The Shadow Broker
Trace Conger
$12.95 paper
$4.99 ebook
So back in the middle of June or thereabouts, I received an email from Trace Conger. Mr. Conger had seen my post about the Shamus Awards. His novel The Shadow Broker had made the final ballot for best independently published novel, and would I be interested in reviewing it? I said I would, but I didn’t think I could get to it before sometime in August as I had a pretty full slate. He said that would be fine and sent me an electronic copy. (Many thanks, sir.)
In fairness, I can’t say whether The Shadow Broker is deserving of the award simply because I haven’t read any of the other independently published titles on the ballot. But I can say that it certainly deserves to be on the ballot and should be hard to beat.
Finn Harding is a down on his luck PI, or rather ex-PI, operating in Cincinnati. He did something unethical that resulted in his license being yanked. He crossed the line because he wanted the money he was offered. His then wife, now ex-wife, is a drop dead gorgeous nurse. Finn was scared that some doctor would come along and offer her more than he could in terms of toys and creature comforts.
Now his ex-wife has a doctor as a live-in boyfriend while Finn sleeps on a rented boat that is a far cry from Travis McGee’s Busted Flush. He’s trying to finish a Joe Lansdale novel. He drinks coffee like some of his 1940s counterparts drank hard liquor. No word on whether he listens to radio station WKRP.
And Finn has crossed more ethical lines. He does what are best described as skip traces for unsavory underworld characters. The people he finds will, as he says, soon disappear again and this time they won’t be found. He calls himself Death’s GPS and rationalizes his actions as crooks killing crooks, not innocent people.
So when’s he’s asked to find the blackmailer of a man selling sensitive information on the black market, he doesn’t hesitate he even though he knows it will probably result in the man’s death. He doesn’t stop to think if the deaths will be limited to just one man, or even the bad guys.
Before it’s over Finn will have crossed lines he never imagined crossing…
The Shadow Broker is a fast moving novel with plenty of double crosses (Donald E. Westlake would have been proud). I read a few Richard Laymon novels before I decided his brand of horror was too raw for my taste, but one thing he did was write the best, most realistic sounding dialogue I’d ever seen. Until now. The dialogue in this book sounds like two (or more) people talking. Especially when Finn’s ex tells him why she is with the doctor and not him. (That’s gonna leave a mark on his heart.) Conger manages to show up people in their complexity, and the result is a cast of individuals.
Not all of the chapters are from Finn’s point of view, but the ones that are really flesh out Finn. In spite of his ethical and moral shortcomings, of which there are many, Finn is a very sympathetic character.

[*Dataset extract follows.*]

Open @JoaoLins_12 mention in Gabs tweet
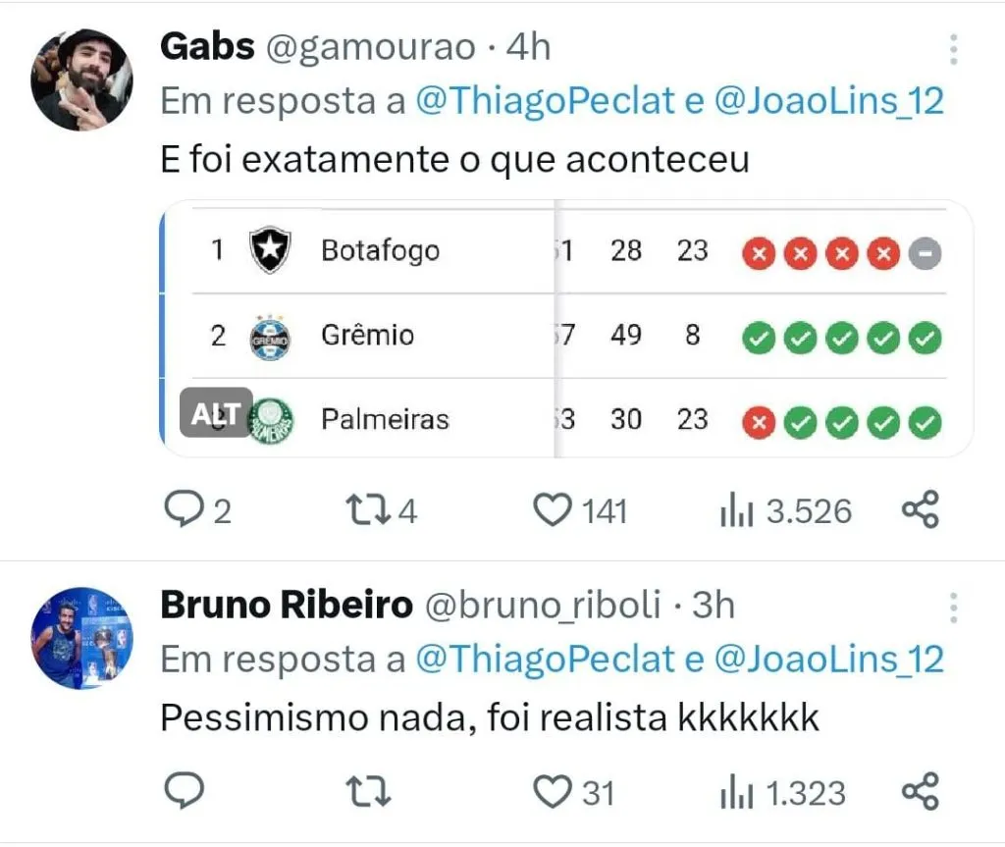Screen dimensions: 1005x847 tap(829, 101)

He wants to spend time with his daughter. He is supportive of his father, even when the man complicates his life. He just needs to break this habit of doing things he shouldn’t because the money looks good. Some prices are too high to pay.

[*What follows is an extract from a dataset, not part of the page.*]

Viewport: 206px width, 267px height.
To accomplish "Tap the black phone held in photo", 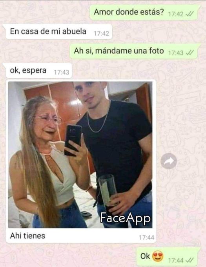I will tap(73, 140).
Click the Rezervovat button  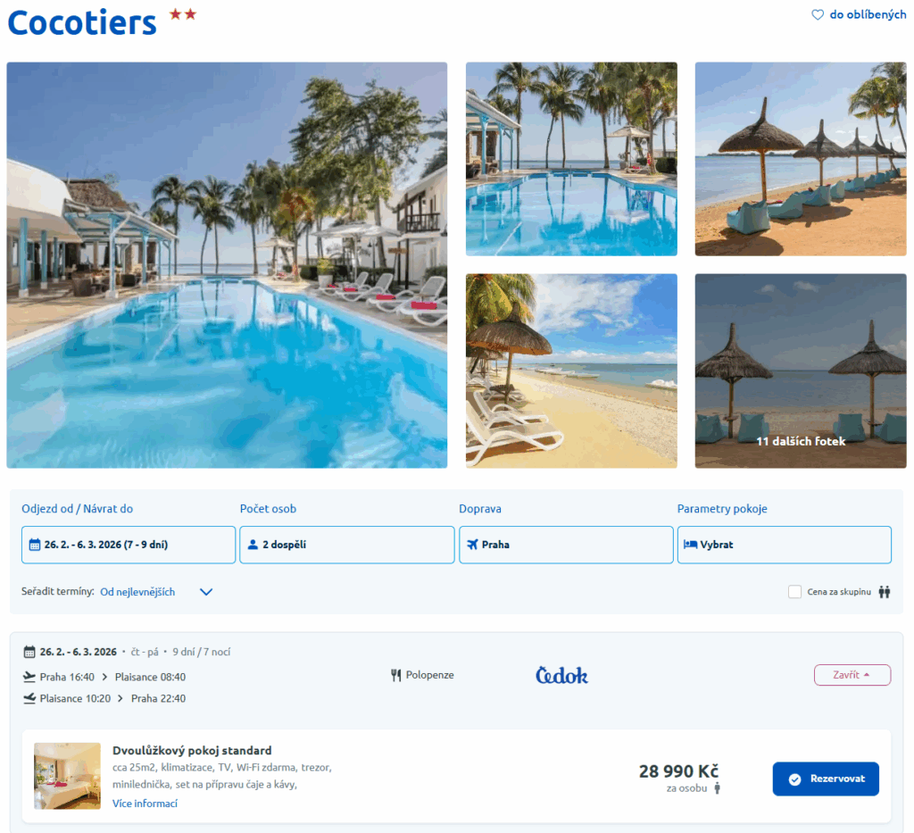tap(826, 779)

The Shadow Broker isn’t all pulp action. There are some deep issues about choices and responsibility that Conger addresses. And unlike some writers, who should take a page from his playbook, he does so in a way that enhances the story rather than interrupt.

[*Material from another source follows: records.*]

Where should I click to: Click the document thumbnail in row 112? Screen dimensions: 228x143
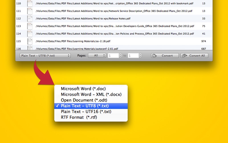click(x=30, y=19)
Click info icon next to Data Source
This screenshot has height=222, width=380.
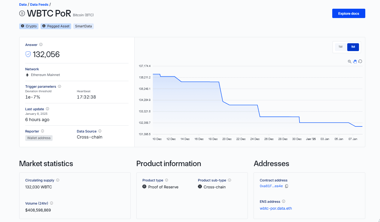coord(100,131)
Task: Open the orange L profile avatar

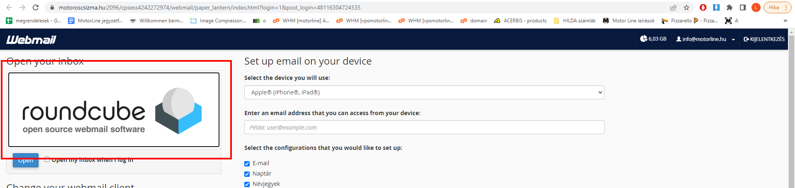Action: (x=756, y=7)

Some series are static. They can be read in any order, and the characters rarely if ever change. This is not going to be one of those series. Read this one. Find out if Finn ever manages to finish that Joe Lansdale novel (I ain’t telling.)
In closing, a word to Trace Conger. That last chapter was not nice was nicely done. What are trying do, put me back on blood pressure medicine? That was one of the most effective hooks to read the next book in the series I’ve seen in quite a while. So write faster. I’m looking forward to it. I want to seen how Finn handles what’s going to be coming his way. And I want to know what secret his father is hiding because I’m sure there is one.